• [About this exercise]:
Exact reproduction required: the lines below from the line with "Given: Click the DRIVER column header" to the line with "Click the undo", both ends included, and no others.

Data for processing below:

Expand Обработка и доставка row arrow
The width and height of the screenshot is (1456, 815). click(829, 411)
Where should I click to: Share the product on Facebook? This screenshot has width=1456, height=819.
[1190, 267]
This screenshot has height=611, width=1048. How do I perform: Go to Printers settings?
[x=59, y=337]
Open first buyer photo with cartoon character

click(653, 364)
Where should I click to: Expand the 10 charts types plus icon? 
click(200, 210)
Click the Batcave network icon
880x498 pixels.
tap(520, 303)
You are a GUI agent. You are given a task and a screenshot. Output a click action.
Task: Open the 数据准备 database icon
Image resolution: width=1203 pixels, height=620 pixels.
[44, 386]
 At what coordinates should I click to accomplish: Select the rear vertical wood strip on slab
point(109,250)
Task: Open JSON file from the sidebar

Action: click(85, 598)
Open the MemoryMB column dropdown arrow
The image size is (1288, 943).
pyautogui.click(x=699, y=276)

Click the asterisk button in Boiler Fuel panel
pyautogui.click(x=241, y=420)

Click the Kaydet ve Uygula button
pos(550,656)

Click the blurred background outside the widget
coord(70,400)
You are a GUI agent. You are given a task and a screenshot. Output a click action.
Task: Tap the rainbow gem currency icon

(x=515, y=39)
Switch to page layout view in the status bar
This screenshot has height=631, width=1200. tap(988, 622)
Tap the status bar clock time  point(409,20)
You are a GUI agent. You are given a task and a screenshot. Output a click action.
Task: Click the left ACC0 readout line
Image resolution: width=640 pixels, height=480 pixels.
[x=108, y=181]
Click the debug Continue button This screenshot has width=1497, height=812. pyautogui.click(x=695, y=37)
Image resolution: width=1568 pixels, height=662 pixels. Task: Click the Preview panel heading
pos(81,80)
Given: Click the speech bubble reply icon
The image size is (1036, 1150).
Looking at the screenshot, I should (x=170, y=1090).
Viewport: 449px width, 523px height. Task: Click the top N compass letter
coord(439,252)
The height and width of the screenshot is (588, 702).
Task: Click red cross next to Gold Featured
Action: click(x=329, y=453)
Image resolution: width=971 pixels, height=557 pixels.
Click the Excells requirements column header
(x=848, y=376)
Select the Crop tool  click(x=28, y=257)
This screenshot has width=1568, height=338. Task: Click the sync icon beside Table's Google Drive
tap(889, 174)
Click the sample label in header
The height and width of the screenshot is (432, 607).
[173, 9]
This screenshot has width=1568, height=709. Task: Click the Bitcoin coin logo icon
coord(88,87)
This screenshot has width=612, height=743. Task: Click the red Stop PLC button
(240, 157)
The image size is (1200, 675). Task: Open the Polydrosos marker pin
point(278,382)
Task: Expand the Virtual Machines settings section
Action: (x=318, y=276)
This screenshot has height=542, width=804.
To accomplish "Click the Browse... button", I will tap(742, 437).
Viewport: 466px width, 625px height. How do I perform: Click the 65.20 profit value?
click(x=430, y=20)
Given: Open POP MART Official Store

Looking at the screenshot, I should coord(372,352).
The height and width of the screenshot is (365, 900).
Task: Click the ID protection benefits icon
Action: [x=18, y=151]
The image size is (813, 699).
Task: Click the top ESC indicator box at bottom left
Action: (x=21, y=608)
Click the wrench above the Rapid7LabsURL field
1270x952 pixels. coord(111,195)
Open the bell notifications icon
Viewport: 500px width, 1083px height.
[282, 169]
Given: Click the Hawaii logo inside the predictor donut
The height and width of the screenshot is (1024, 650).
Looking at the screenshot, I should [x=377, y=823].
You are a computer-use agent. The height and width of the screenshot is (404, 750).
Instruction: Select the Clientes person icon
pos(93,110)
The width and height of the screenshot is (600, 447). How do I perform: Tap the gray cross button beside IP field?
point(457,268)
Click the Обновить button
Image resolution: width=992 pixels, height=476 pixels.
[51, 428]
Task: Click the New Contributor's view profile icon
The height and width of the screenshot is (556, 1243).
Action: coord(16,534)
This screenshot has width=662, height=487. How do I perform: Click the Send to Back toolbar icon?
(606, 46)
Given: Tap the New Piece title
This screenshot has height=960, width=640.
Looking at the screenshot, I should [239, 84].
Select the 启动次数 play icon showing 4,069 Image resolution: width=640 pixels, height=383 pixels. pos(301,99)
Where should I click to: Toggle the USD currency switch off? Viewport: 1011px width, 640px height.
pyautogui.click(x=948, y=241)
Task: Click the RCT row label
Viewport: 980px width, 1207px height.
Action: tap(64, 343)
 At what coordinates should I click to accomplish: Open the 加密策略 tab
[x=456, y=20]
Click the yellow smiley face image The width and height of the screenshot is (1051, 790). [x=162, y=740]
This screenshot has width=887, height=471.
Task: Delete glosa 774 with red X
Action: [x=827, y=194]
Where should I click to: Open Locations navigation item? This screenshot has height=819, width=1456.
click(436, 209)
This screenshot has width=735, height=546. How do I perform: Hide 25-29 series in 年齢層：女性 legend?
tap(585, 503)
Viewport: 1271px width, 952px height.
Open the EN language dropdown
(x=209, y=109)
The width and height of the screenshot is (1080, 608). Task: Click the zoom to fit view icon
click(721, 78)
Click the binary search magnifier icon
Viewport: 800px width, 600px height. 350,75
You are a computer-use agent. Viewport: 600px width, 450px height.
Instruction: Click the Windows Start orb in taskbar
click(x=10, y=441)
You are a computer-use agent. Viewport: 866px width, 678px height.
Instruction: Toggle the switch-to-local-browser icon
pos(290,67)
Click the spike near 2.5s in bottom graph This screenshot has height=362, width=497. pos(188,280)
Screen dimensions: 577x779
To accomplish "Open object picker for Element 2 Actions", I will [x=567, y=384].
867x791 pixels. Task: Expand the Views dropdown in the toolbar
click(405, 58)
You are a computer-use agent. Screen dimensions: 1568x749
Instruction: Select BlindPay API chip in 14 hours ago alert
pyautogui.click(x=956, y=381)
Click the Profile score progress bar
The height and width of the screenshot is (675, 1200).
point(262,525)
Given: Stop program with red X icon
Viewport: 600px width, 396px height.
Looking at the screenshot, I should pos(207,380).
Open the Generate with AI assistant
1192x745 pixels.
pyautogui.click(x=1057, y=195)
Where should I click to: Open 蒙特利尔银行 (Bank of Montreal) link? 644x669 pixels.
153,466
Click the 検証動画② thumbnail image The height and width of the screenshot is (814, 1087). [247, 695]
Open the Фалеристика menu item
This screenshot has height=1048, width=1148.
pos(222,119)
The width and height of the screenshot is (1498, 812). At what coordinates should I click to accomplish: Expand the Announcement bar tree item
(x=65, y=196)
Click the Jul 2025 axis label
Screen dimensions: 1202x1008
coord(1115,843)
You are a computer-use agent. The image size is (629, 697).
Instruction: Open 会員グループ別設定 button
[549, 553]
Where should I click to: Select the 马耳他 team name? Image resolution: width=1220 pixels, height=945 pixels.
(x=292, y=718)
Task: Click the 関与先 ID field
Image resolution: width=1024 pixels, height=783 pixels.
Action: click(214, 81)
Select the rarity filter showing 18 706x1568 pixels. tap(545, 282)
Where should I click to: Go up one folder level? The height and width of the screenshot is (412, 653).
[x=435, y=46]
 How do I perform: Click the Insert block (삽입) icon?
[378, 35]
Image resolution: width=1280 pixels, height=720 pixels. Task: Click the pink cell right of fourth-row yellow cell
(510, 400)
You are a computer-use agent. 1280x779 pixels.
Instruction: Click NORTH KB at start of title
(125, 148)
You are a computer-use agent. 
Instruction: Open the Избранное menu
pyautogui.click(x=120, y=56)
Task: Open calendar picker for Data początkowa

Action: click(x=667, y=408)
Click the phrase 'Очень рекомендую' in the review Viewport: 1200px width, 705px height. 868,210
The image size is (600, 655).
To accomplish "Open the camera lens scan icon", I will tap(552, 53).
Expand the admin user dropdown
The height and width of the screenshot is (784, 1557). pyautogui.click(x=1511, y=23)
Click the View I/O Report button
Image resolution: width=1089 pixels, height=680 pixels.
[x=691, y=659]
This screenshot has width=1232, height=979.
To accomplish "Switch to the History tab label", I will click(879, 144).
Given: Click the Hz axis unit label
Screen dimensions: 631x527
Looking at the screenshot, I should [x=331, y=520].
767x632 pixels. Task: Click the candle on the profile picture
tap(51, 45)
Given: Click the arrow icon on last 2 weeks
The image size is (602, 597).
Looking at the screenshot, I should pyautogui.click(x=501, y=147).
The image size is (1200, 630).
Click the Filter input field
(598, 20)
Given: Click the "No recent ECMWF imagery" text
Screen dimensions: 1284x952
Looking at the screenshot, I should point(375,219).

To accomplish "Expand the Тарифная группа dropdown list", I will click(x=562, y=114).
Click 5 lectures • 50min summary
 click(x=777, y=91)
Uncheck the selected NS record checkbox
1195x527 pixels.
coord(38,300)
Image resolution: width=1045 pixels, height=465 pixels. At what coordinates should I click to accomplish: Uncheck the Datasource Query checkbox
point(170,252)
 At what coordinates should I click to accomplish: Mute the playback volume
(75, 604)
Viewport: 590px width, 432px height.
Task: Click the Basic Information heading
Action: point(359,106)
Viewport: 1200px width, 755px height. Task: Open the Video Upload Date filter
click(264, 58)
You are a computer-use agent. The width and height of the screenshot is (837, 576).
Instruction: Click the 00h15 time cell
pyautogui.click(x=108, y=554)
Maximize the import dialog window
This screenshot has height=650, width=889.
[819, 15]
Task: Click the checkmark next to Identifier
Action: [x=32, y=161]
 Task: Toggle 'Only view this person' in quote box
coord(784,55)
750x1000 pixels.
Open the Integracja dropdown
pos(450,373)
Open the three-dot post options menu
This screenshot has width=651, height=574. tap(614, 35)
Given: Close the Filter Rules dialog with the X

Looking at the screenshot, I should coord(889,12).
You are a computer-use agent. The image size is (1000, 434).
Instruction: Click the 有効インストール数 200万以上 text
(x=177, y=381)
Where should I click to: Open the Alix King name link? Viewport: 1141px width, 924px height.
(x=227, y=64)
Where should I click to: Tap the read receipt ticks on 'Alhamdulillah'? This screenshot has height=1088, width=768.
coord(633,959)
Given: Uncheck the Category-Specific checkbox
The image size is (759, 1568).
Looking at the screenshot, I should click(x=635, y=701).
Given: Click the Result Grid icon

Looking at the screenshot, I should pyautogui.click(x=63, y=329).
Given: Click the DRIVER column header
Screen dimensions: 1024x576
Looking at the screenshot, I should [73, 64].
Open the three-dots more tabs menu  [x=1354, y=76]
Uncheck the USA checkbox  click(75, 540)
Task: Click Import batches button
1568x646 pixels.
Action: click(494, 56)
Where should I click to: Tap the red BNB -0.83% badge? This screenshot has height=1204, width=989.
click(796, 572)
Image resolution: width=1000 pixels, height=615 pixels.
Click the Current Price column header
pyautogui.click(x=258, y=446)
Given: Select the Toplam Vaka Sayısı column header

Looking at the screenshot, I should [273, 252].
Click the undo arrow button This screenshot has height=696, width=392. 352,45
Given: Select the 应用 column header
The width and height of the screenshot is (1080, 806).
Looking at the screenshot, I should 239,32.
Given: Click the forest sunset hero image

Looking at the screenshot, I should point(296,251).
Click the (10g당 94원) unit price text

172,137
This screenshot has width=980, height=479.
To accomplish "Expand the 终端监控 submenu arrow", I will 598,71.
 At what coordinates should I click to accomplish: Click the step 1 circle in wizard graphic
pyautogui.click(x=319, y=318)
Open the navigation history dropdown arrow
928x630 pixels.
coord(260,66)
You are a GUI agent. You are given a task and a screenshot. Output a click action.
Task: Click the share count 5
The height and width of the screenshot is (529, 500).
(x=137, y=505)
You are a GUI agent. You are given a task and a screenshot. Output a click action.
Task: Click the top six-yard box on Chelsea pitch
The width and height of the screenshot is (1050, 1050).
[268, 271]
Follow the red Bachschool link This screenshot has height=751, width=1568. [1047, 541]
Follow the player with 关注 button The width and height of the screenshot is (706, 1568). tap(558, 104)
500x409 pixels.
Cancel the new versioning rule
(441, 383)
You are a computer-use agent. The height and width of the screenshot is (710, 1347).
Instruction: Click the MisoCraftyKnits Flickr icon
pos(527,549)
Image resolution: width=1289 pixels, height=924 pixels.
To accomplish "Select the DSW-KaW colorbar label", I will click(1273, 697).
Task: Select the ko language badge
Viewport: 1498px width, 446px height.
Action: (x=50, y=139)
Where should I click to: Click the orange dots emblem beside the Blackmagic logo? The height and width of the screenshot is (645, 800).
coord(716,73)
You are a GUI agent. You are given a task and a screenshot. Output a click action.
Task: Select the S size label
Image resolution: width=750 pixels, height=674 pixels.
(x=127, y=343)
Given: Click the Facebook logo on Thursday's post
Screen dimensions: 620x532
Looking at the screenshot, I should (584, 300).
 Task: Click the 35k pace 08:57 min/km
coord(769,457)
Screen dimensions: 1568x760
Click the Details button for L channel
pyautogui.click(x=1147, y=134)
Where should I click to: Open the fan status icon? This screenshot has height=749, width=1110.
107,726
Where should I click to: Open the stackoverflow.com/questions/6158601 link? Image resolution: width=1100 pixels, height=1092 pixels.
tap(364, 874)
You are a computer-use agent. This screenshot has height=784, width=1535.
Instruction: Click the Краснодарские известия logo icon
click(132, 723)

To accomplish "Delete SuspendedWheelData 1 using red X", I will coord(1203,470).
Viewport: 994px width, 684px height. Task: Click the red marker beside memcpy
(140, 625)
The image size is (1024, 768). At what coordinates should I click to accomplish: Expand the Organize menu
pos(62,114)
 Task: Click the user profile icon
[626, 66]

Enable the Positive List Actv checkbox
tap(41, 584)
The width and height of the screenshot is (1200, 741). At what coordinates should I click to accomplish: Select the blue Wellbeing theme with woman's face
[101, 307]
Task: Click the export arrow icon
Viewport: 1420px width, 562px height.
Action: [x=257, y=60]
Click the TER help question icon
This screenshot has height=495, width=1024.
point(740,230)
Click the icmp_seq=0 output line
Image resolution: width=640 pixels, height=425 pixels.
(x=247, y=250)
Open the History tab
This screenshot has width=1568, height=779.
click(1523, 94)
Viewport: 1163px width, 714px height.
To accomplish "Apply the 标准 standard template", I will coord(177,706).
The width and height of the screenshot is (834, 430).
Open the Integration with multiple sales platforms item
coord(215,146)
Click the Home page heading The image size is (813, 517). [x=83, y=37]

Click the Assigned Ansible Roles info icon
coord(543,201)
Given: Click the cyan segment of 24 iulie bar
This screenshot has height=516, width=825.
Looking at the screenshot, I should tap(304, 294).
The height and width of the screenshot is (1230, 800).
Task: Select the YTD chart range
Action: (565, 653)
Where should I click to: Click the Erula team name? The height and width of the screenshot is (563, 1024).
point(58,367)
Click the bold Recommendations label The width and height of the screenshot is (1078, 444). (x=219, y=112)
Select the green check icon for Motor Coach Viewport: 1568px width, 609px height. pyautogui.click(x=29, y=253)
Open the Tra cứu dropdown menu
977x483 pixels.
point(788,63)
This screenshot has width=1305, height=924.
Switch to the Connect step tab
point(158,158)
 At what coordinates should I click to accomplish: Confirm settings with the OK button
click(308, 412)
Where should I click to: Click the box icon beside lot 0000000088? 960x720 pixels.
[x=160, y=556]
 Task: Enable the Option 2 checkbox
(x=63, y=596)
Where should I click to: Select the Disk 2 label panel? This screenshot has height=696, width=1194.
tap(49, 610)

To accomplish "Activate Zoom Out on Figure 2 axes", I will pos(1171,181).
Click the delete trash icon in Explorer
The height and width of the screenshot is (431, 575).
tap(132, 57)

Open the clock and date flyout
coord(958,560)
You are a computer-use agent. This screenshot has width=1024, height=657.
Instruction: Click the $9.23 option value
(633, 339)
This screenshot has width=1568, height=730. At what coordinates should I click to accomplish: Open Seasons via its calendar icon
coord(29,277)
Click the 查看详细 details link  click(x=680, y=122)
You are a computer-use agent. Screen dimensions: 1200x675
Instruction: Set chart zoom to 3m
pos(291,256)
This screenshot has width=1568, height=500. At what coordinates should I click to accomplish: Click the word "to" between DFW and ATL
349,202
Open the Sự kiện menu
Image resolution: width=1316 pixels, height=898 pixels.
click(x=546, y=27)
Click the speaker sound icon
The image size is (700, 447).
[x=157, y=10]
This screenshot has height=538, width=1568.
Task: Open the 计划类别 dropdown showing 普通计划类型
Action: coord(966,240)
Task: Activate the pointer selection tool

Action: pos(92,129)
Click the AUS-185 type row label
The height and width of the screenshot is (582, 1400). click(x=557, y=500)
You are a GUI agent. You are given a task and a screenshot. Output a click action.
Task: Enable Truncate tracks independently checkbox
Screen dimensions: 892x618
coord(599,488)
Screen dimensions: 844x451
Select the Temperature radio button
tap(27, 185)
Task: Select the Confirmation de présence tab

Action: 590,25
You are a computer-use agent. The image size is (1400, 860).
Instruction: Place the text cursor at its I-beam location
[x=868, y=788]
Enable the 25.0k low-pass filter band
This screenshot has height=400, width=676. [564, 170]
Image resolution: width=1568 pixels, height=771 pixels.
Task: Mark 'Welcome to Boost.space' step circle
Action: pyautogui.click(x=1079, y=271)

End of Data for processing.

• [Written reply]:
Given: Click the DRIVER column header
Screen dimensions: 1024x576
Looking at the screenshot, I should [73, 64].
Open the three-dots more tabs menu  [x=1354, y=76]
Uncheck the USA checkbox  click(75, 540)
Task: Click Import batches button
1568x646 pixels.
Action: click(494, 56)
Where should I click to: Tap the red BNB -0.83% badge? This screenshot has height=1204, width=989.
click(796, 572)
Image resolution: width=1000 pixels, height=615 pixels.
Click the Current Price column header
pyautogui.click(x=258, y=446)
Given: Select the Toplam Vaka Sayısı column header

Looking at the screenshot, I should [273, 252].
Click the undo arrow button This screenshot has height=696, width=392. 352,45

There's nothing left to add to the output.